Explaining the Cause

I am a practicing obstetrician who is a strong supporter of patients rights to informed consent and refusal. I believe a patient has the right to choose her own path given true and not skewed informed consent. Following that tenet, just as a woman should be able to choose to have an elective c/section she should be able to choose not to have one, as well. The American system of hospital based obstetric practice has been eroding those choices for women for quite some time. Due to concerns of economics, expediency and fears of litigation women are being coerced to make choices that may not be in their best interest.

I have had a long relationship collaborating with midwives and find the midwifery model of care to be evidenced based and successful. I was well trained at Cedars-Sinai Medical Center in the mid 80's to perform breech deliveries, twin deliveries, operative vaginal deliveries and VBACs, and despite evidence supporting their continued value, hospitals are "banning" these options. Organized medicine is also doing its best to restrict the availability of access to midwives.

Home birthing is not for everyone but informed choice is. Medical ethics dictates that doctors have a responsibility and a fiduciary duty to their patients to provide true, not skewed, informed consent and to respect patient autonomy in decision making. Countries with the best outcomes in birthing have collaboration between doctors and midwives. This is not what has been happening in the hospitals of America. Its time for a change and the return of common sense.

The midwifery model of care supports pregnancy as a normal function of the female body and gives a legitimate and reasonable alternative to the over-medicalized model of birth that dominates our culture. Through this blog I hope to do my part to illuminate what is wrong with our maternity care system and what is right with it. I do not expect all to agree and that is OK. We must all understand that given honest data it is not always reasonable to expect two people to come to the same conclusion. Our differences should be respected.

Thursday, November 19, 2009

Mid November Update

Several weeks have passed and nothing new on the breech privilege front. I have patiently waited for the promised formation of a committee to discuss a breech protocol at my 2 hospitals. I have e-mails from September telling me the chairman would be in touch with me shortly. Well, at yesterdays OB Department meeting I did present my breech protocol and again reminded the chairman of the importance of addressing this issue. Patient's deserve the choice. We shall see how soon a meeting is set up.

I was interviewed by a writer from the Washington Post this week. She is doing a story on breech deliveries. She was introduced to me by Robin Guy, from the Coalition for Breech Birth in Ottawa, Canada. I will link the story when it comes out. She was very interested in what has happened at my hospitals and the process, or lack of process, that led to the banning of elective breech deliveries.

A group I have put together continues to research the options for a free standing maternity center. A place where the midwifery model of care and patient choice can occur free from the encumbrances of modern day hospitals. We are very excited about the project and have a highly motivated group. Anyone with any thoughts or suggestions feel free to contact me or Amy Tinney.
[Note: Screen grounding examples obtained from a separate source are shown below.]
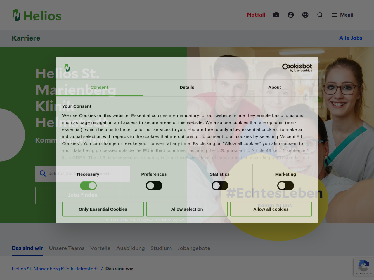The width and height of the screenshot is (374, 280).
Task: Enable the Statistics cookies toggle
Action: [x=220, y=186]
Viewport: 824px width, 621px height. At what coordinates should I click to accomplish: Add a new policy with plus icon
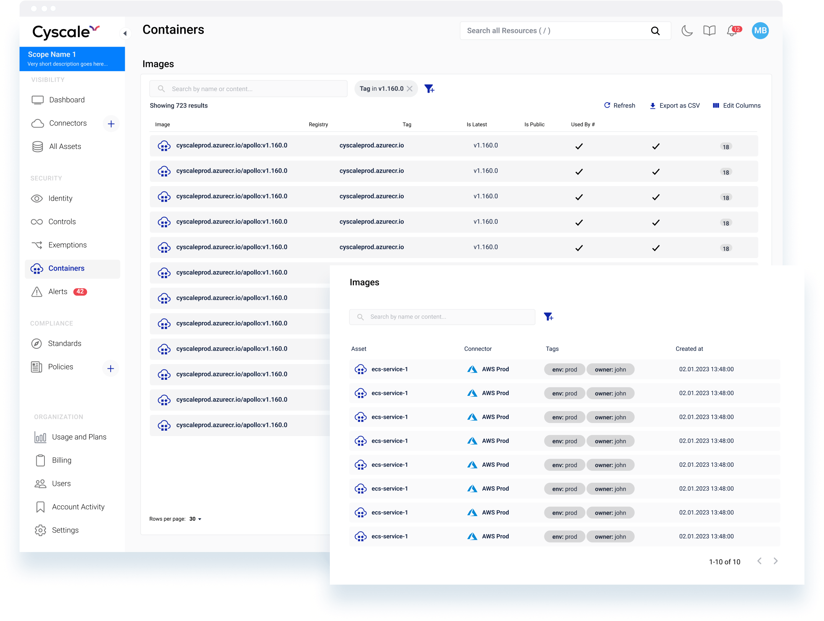(111, 368)
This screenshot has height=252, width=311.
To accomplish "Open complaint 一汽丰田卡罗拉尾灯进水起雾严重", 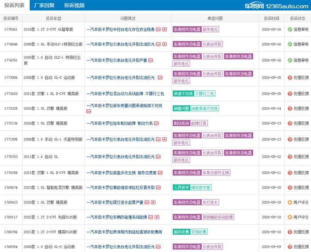I will tap(115, 202).
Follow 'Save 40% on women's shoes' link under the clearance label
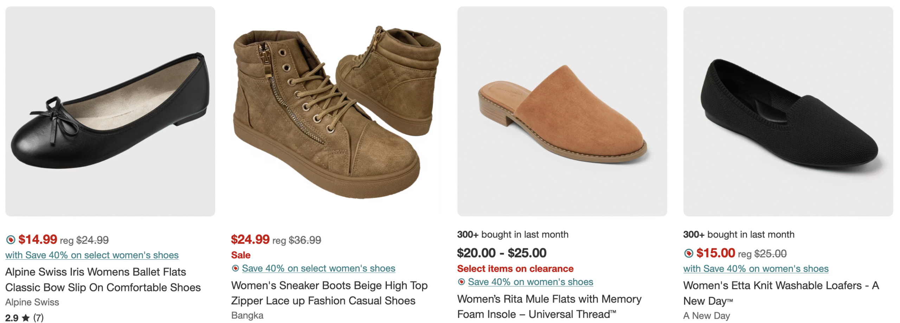 point(530,282)
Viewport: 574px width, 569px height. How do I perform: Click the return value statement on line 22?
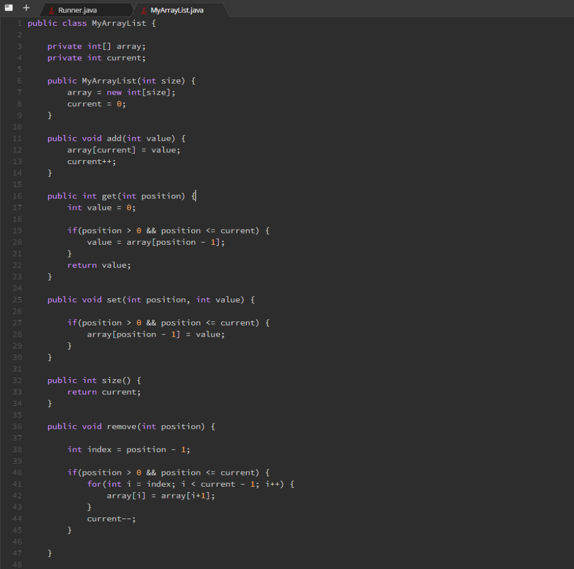99,264
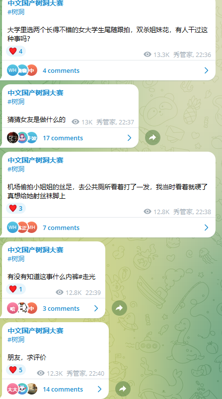Click the WH commenter avatar under the 22:36 post
222x399 pixels.
click(12, 70)
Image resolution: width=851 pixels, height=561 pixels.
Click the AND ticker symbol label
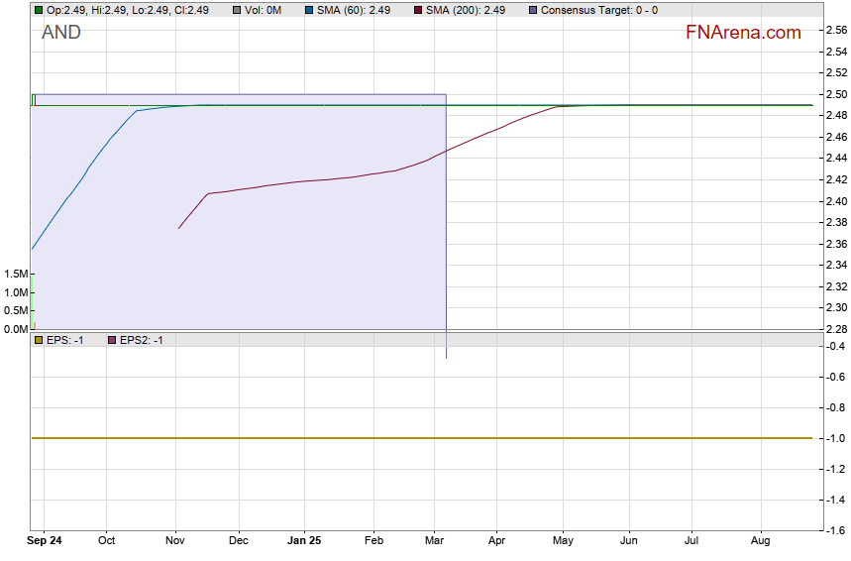[61, 33]
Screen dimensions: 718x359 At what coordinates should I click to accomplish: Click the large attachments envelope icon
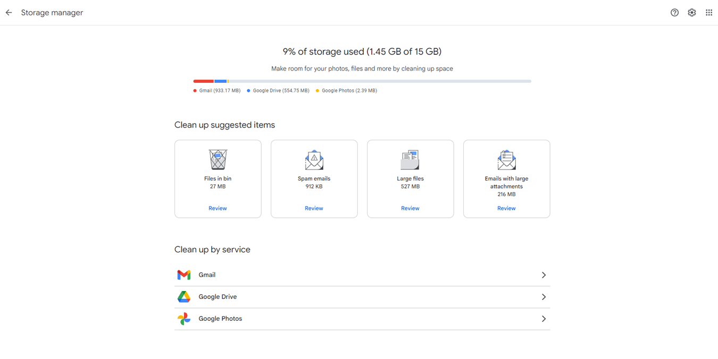click(x=506, y=160)
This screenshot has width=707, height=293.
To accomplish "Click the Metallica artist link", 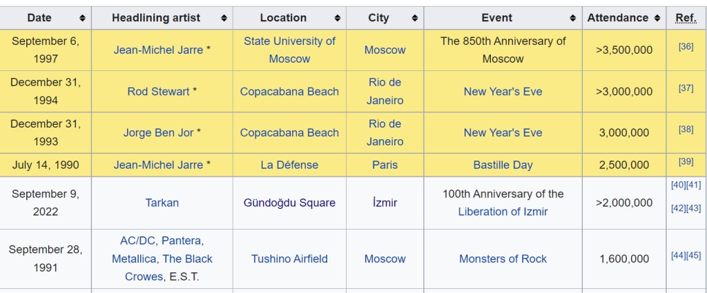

I will be going to Washington, DC again on December 9th for less than 12 hours to meet with our California Senators. I was asked by Docs4patientcare to lobby for reason and sanity in the healthcare debate. I plan to focus on just a couple of key points including the value of midwifery and the need for less special interest regulation that stifles innovative ideas that would lower cost and improve outcomes. There is so much about the massive health care bills circulating in the Senate and House that is just plain wrong that I don't even know where to start. So I will concentrate on just a couple of things. I am honored to go to represent the patient and practicing doctor. I have no delusion that anyone will actually listen but try, I must.

To all, a peaceful and loving Thanksgiving holiday. Stuart

Sunday, November 8, 2009

AARP and the House Bill

Those of you who know me know that I am fervently against the house bill on "health care reform" that apparently passed yesterday. This abomination of a piece of mutating legislation that no one has read and no one understands has been called by the Wall Street Journal editorial page as "one of the worst pieces of legislation in American history". If you are not well informed on this issue please consider checking out www.docs4patientcare.org and soon because it will negatively alter the basic nature of America . For the determination of Congress and the President to just do something, no matter if it makes no sense, is cost prohibitive, destructive to patient care and decried by the majority of Americans, should be frightening and maddening to all of us.

For AARP (the American Association of Retired Persons)to publically endorse this bill is baffling. Almost all experts agree this bill will hurt the elderly. So why would they endorse anything at this time. Why not wait until it has been reviewed, critiqued and examined by the CBO and the public? Why would they endorse a bill that is still changing and no one understands? Some claim that AARP has an economic interest in the billions from insurance policies they sell and that this piece of legislation will benefit them. Whatever the reason, their decison to endorse is premature and seems to throw their constituents under the bus. I called and had a cordial conversation with a representative of AARP. She had no answer for the question of "why now?". I told her that because they could not explain their position I could no longer support AARP and would not be renewing my membership. I would encourage you to call and ask questions for yourself.

Practice Update

It has been a while since I blogged on the local situation. I was waiting for clarifcation of a written discrepancy from my hospital regarding breech deliveries. One letter says patients must have a c/section unless delivery was imminent and another letter said they could choose to have them performed at the Oxnard facility. I finally received written notice this past Thursday that the unwritten ban on elective breech deliveries is correct. Women who are breech are to be told that they cannot labor at these facilities. Apparently, if they choose an option that is considered well within the norms of worldwide obstetrical practice, the attending practitioner will be disciplined.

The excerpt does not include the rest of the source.